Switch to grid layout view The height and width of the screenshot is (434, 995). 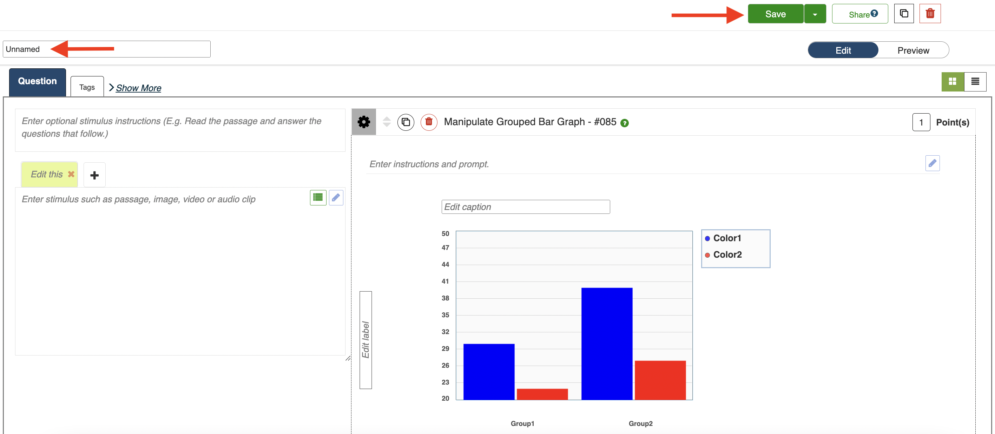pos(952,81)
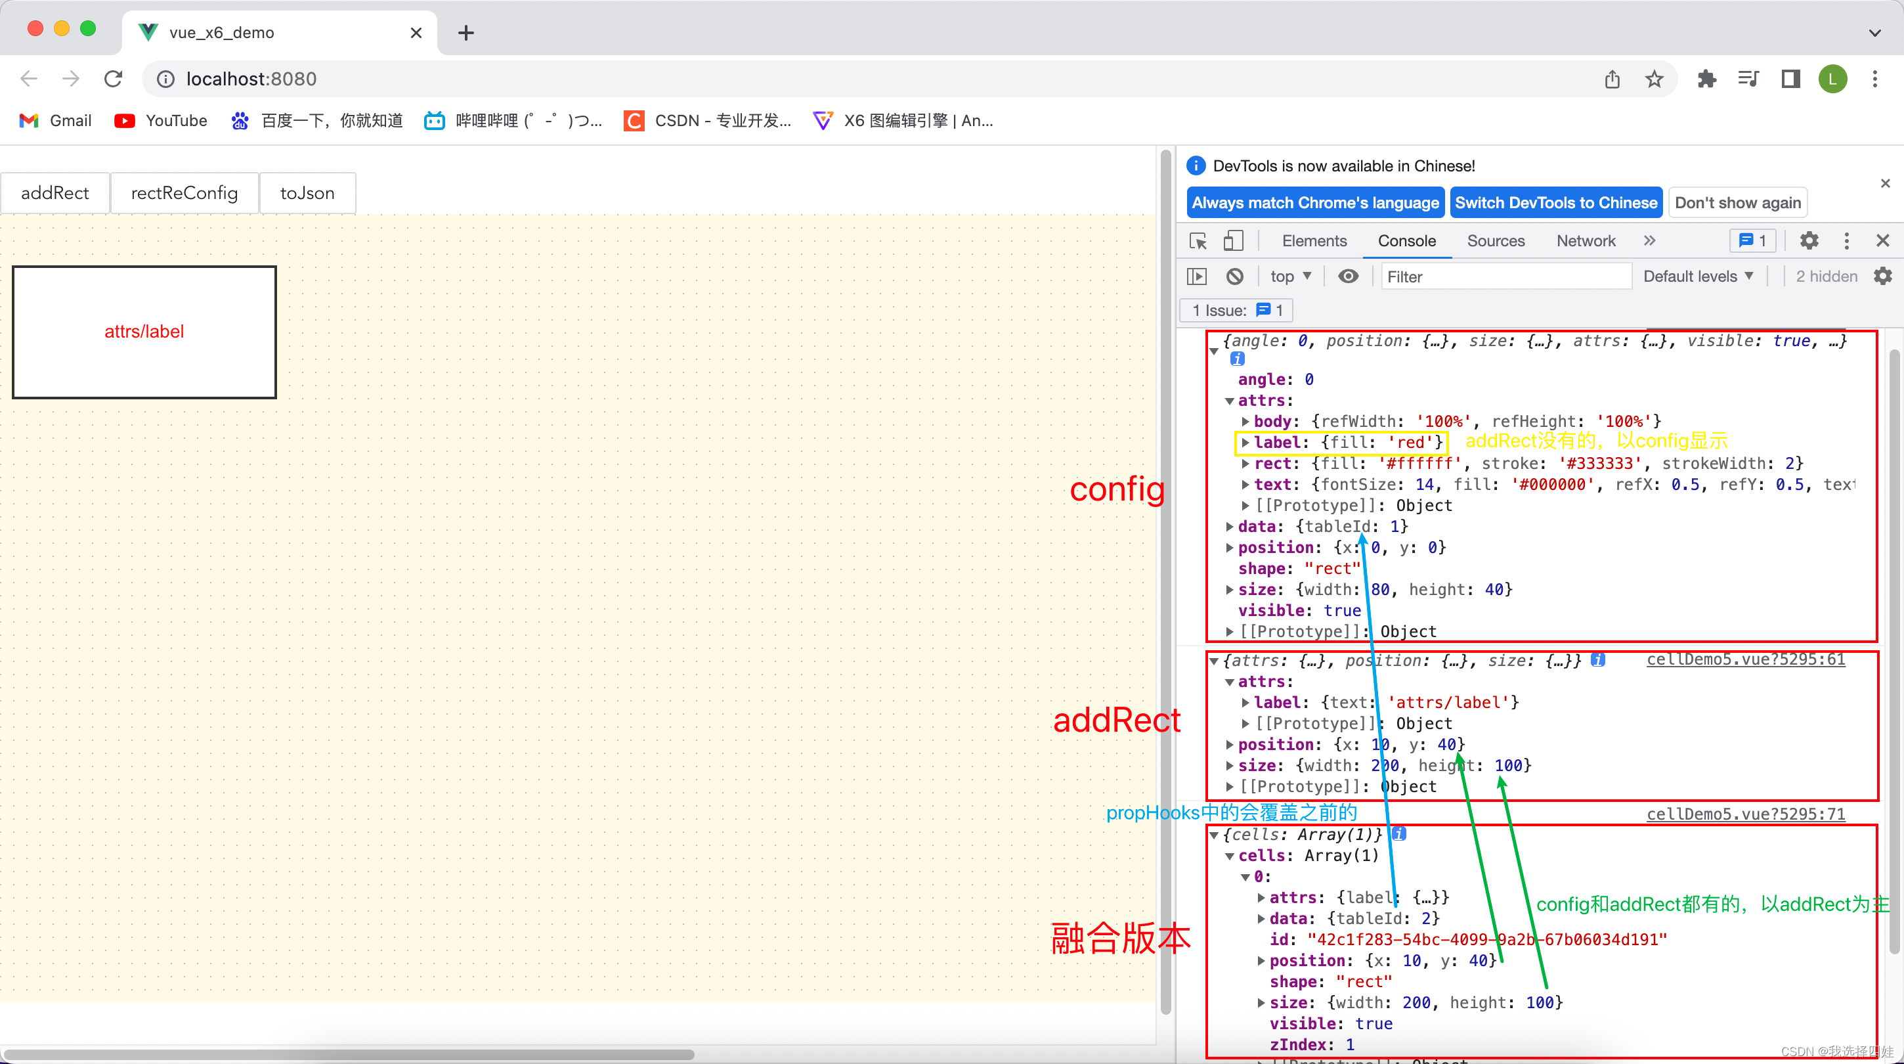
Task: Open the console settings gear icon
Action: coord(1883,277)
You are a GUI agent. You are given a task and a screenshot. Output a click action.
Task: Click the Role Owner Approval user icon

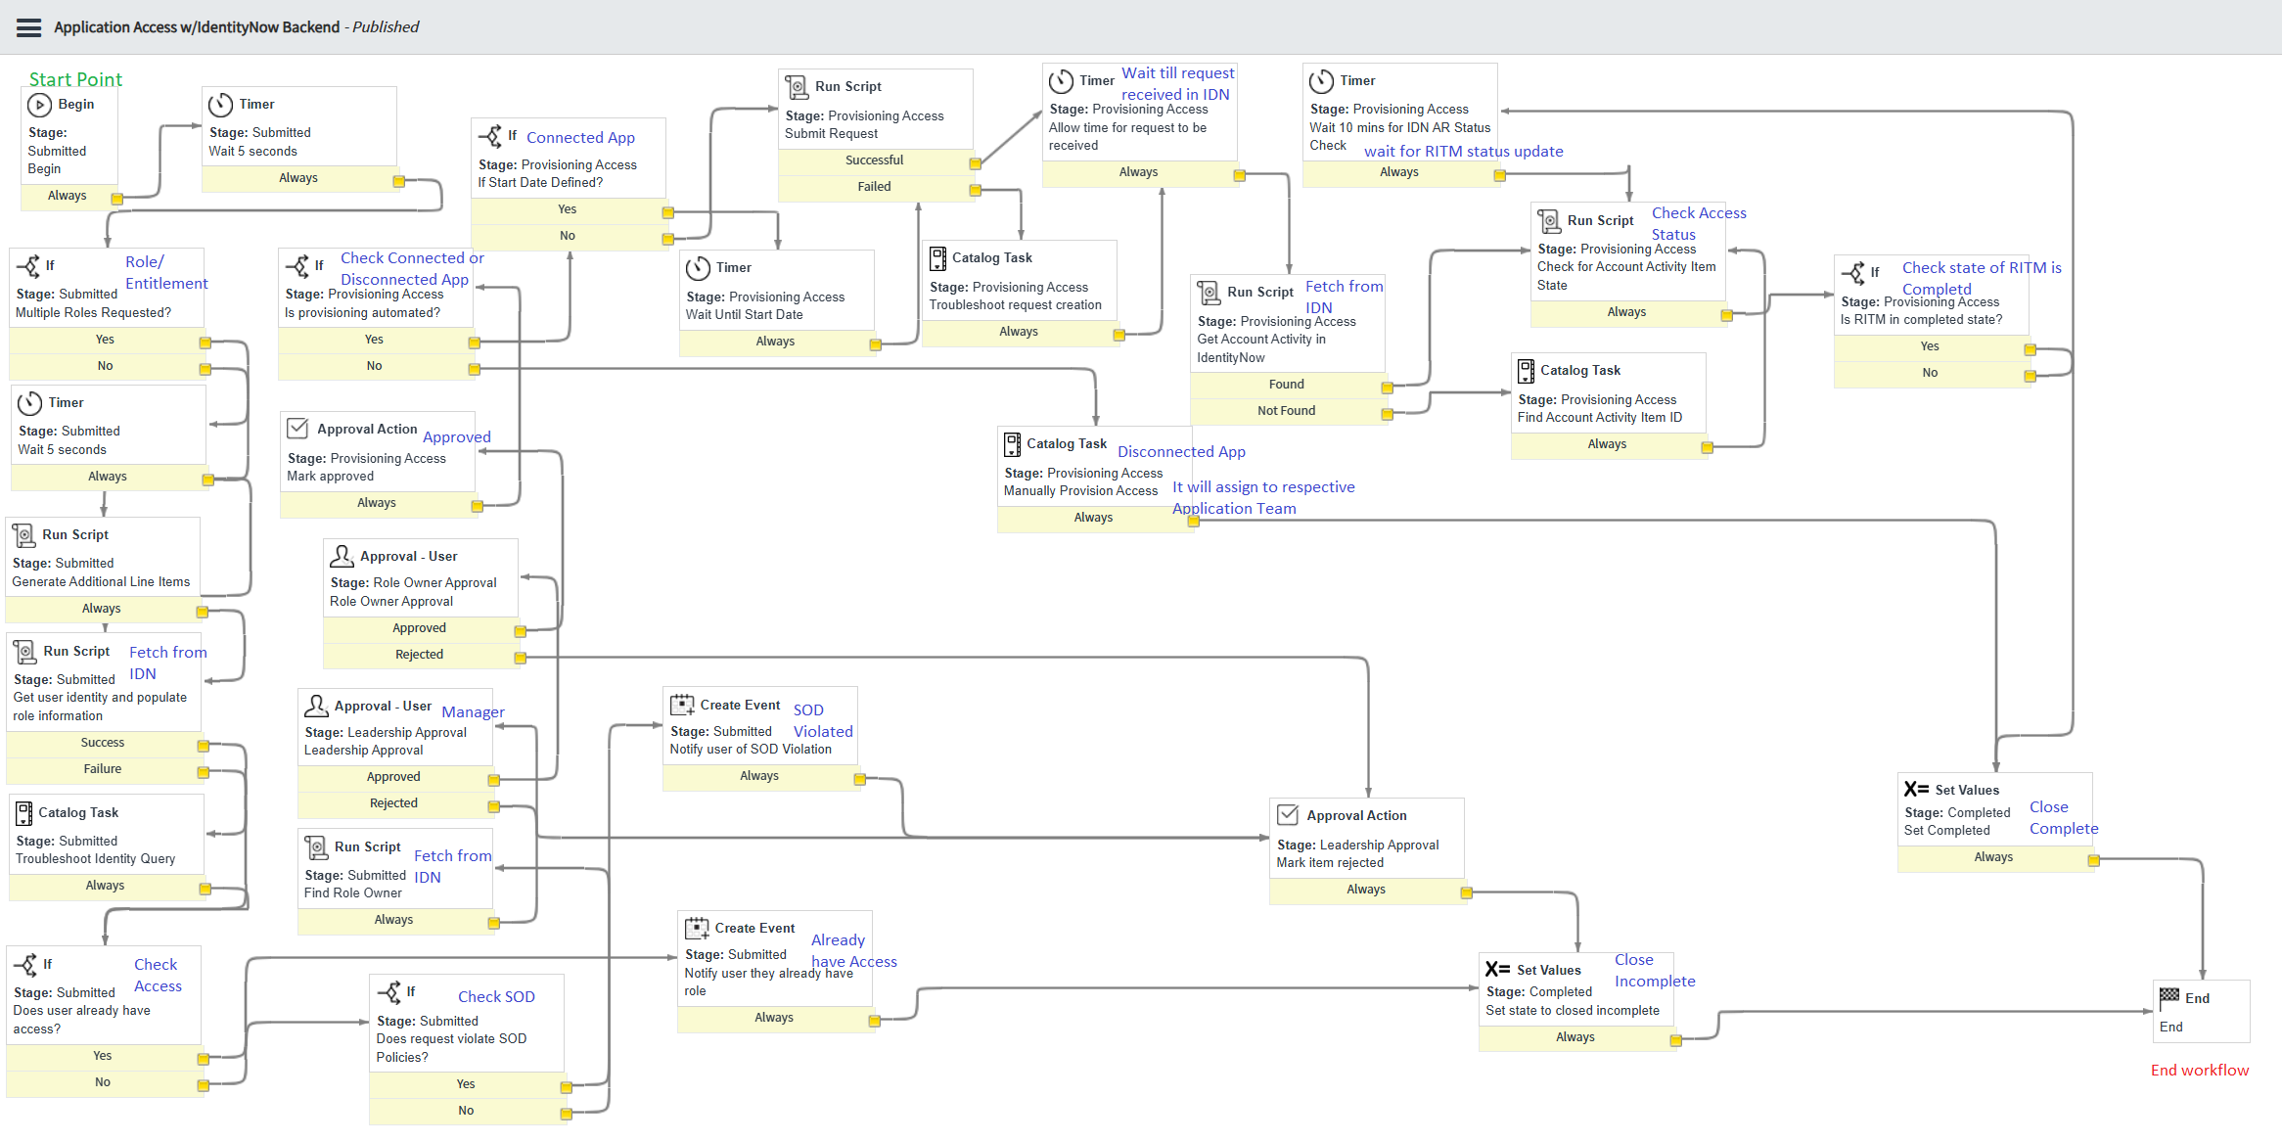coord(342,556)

==========

- _ASSIGNMENT_
Starting at the line with "You are a GUI", transcribe the listing above exactly through its last line. No picture belongs in the transcription.

- _EXERCISE OUTPUT_
You are a GUI agent. You are given a task and a screenshot. Output a click action.
Task: Click the Role Owner Approval user icon

coord(342,556)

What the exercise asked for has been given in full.